Thank you for the question. To clarify, we define successful sub-task completion using the 2D Euclidean distance between the agent and the center of the target object, with a success threshold of 1.5 units. While benchmarks such as Habitat's HM3D ObjectNav require visual observation of the target object, we do not explicitly verify such observation during evaluation. This choice was made to reduce complexity in the context of multi-demand driven navigation, as discussed in the main text (lines 118–122). A consistent evaluation protocol was applied across all baseline experiments. Furthermore, extensive visual comparisons demonstrate that our method achieves strong performance in accurate target exploration, effective obstacle avoidance, and the resolution of complex multi-demand tasks.

Response to Question 2: LLM Coupling with Map Size / Performance Drop

We confirm that the size of the semantic map does not directly affect the number of LLM prompts or lead to a decline in LLM performance. This is because our prompt generation is object-based rather than map-based. we detect objects within the agent’s current field of view, compute their 3D coordinates in the camera coordinate system, and then transform them into the real-world coordinate system based on the current camera pose. Only the names and center coordinates of these detected objects are included in the prompt, meaning the number of prompts depends solely on the visible objects at any given moment, not on the overall map size. Furthermore, our 2D semantic grid map—constructed by extracting and merging 3D point clouds from panoramic RGB-D images (captured from 8 perspectives), projecting them onto a 2D plane, and compressing them into a pixel grid—serves primarily as lightweight spatial memory, increasing storage by only kilobytes to megabytes. Crucially, this map is not fed directly into the LLM as input, and therefore does not contribute to prompt length or impact LLM performance.

Response to Question 3: Look Up/Down in Real-World Experiments

We acknowledge that, although our method supports "look up" and "look down" actions, these are not explicitly included in the real-world experiments. This limitation arises from two main factors: first, the camera on our real robot is mounted along the arc of the mechanical arm, which imposes mechanical constraints that make precise control of vertical gaze directions challenging. Second, the tasks in our real-world scenarios primarily involve common daily-life objects, which can be effectively observed from the robot’s standard horizontal (forward-facing) camera perspective. As such, the absence of explicit vertical viewpoint changes does not significantly hinder the robot’s ability to perceive relevant objects in the environment.

2025-08-05

Thanks for the thoughtful discussion. Most of my concerns have been addressed.

2025-08-05

Response to Reviewer J2bP

We sincerely thank the reviewer for the time and valuable feedback throughout the review process.
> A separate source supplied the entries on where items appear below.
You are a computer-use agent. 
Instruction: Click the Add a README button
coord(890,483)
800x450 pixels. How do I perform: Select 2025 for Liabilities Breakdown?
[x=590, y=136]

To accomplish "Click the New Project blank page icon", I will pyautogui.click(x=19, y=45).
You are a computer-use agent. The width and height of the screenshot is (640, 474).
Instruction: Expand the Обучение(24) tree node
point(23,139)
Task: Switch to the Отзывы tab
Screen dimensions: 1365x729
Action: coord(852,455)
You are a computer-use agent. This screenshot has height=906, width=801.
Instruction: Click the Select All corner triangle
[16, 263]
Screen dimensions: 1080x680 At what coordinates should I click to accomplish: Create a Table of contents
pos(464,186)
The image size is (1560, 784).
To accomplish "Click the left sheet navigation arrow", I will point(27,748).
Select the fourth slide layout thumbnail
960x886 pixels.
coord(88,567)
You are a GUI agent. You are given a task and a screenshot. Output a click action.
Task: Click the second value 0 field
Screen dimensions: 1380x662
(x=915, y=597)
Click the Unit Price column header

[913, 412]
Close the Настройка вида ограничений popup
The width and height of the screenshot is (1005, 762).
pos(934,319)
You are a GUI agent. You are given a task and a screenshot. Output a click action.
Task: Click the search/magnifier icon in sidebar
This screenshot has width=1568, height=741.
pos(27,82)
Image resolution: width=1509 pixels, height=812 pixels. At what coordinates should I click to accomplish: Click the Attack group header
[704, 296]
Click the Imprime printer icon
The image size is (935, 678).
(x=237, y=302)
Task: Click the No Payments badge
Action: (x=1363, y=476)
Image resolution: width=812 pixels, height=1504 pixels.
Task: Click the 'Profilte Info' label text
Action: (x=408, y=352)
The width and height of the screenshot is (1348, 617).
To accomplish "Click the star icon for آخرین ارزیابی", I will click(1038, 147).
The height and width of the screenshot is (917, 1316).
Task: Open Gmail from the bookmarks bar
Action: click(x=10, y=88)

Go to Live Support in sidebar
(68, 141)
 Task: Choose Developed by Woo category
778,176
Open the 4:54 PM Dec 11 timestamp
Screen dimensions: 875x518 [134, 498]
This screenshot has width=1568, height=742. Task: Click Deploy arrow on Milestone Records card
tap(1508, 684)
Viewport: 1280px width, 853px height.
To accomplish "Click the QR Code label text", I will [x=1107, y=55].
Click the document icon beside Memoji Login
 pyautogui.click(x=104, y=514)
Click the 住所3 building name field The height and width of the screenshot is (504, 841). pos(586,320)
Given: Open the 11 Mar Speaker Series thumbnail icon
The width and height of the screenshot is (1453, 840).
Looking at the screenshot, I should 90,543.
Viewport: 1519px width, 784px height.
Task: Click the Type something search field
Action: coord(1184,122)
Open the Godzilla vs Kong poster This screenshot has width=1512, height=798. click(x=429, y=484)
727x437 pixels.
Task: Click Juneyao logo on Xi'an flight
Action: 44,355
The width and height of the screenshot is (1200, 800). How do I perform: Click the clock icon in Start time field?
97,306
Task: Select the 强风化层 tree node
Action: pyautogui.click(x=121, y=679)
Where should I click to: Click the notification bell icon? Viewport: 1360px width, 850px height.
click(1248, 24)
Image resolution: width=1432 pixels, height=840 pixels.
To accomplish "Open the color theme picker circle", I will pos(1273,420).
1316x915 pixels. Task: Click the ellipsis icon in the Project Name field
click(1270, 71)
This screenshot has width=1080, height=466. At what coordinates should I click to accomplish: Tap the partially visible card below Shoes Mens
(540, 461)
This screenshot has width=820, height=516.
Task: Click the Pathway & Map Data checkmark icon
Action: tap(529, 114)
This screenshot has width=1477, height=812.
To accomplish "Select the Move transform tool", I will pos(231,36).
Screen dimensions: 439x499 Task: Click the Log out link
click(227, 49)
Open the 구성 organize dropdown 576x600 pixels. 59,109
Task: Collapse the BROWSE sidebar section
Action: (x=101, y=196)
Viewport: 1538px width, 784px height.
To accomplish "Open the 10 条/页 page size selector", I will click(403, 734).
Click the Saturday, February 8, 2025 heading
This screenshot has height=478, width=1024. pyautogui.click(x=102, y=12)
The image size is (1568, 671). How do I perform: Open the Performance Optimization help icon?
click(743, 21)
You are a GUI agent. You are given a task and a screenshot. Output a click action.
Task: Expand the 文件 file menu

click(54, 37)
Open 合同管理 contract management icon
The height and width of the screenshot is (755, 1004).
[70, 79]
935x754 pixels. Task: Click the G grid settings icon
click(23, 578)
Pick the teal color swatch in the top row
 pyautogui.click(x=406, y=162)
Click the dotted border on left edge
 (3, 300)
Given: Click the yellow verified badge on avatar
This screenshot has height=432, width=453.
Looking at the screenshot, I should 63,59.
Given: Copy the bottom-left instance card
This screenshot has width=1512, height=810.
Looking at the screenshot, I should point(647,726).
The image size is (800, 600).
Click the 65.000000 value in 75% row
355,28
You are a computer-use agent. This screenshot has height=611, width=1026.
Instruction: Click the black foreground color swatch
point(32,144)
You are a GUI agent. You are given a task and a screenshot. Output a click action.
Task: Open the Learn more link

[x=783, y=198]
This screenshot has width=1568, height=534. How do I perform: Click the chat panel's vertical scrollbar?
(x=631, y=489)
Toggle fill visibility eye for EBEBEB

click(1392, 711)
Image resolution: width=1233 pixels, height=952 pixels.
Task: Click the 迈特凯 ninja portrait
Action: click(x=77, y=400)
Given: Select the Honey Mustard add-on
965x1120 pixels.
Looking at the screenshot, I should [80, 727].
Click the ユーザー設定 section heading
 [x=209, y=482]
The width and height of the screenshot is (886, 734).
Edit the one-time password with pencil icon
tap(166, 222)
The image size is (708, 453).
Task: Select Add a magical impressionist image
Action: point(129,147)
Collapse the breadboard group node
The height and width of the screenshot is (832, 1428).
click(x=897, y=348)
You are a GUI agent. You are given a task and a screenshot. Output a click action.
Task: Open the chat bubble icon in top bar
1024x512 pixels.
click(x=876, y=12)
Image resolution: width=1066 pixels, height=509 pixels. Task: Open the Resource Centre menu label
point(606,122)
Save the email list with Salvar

Our work focuses on the newly introduced multi-demand-driven navigation task, where leveraging LLMs is not a straightforward plug-and-play solution. Despite their strong language understanding, current LLM-based methods still face significant challenges in vision-and-language navigation, particularly in grounding, planning, and robust interaction, often resulting in low success rates. Our approach integrates LLMs into a structured framework—AWMSystem—with specific designs for task decomposition, goal selection, and progress monitoring, enabling effective decision-making without requiring large-scale multi-task training data.
This is the first work to address long-horizon navigation with multiple demands. While end-to-end expert models are a promising direction, they entail substantial data and training efforts, which we leave for future exploration.

Should the reviewer have any further questions, we would be happy to provide additional clarification. Thank you again for the thoughtful comments.

审稿意见

评分: 4置信度: 52025-07-01

This paper introduces Task-Preferenced Multi-Demand-Driven Navigation (TP-MDDN), a new benchmark for long-horizon navigation involving multiple sub-demands with explicit user preferences, addressing a key gap in existing research. To solve this, the authors propose the Autonomous Decision-Making World Model System (AWMSystem). This system uses three core LLM modules for reasoning: BreakLLM for decomposing instructions, LocateLLM for selecting goals, and StatusLLM for monitoring task completion. For spatial memory, it employs MASMap, which efficiently integrates 3D point clouds into a 2D semantic map. A key innovation is the Dual-Tempo action generator, which combines slower, high-level planning with fast, policy-based control to enhance efficiency and navigation robustness. An Adaptive Error Corrector further improves reliability by handling real-time navigation failures. Experimental results show the system significantly outperforms state-of-the-art baselines on the TP-MDDN benchmark

优缺点分析

Strengths

The method proposed in the paper is a very well developed modular system with very good scalability. The fast-slow system is a good solution to the problems of slow inference for large models and poor generalization of end-to-end models.
The entire system is designed to be robust and safe with an Adaptive Error Corrector.
Overall, the method designed by the authors is effective and exceeds the baseline in the experimental results.

Weaknesses

I feel a little bit strange, why merge several unrelated demands into one instruction? For example, in Fig 3, "Organize sports equipment storage, set up a beverage station with drinkware, and maintain bathroom cleanliness with hygiene products". In a real-world environment, it doesn't seem to be a bother for a user to give several individual demand instructions. In addition, it does not seem to be a difficult task for LLM to break down these independently demand instructions nowadays. I think the author needs to explain the motivation for designing this benchmark
There are some errors in the author's description of the MO-DDN near lines 33 to 35. The MO-DDN does not emphasize object names; like the DDN, it essentially satisfies a demand, so as long as an object satisfies a demand it does not require a specific object. "Organize lunch" implies that the agent needs to find the food first and then find the cooking tools , which is the meaning of its prefix MO (Multi-Object). That's because "organize lunch" can't be accomplished without finding food or without finding cooking tools.
While the authors have designed an approach that exceeds the baseline, I feel there is some lack of novelty. As an example, Construction of long-range memory banks and affordance maps are used in InstructNav, and it is not the first time that the Dual-Tempo action generator has been used in navigation. I suggest that the authors elaborate on the differences and re-explain the novelties in their paper.

问题

Did the authors use the same segmentation model for the baselines? Because the performance of the segmentation model like in InstructNav can very much affect the navigation performance. Using the same segmentation model for all baselines is a fair comparison that demonstrates systematic superiority.

局限性

yes

最终评判理由

The author clarifies the difference with the previous paper (DDN and MODDN) very well.

格式问题

作者回复

2025-07-31

Response to Reviewer DyKS

We sincerely thank the reviewer for the insightful and constructive feedback.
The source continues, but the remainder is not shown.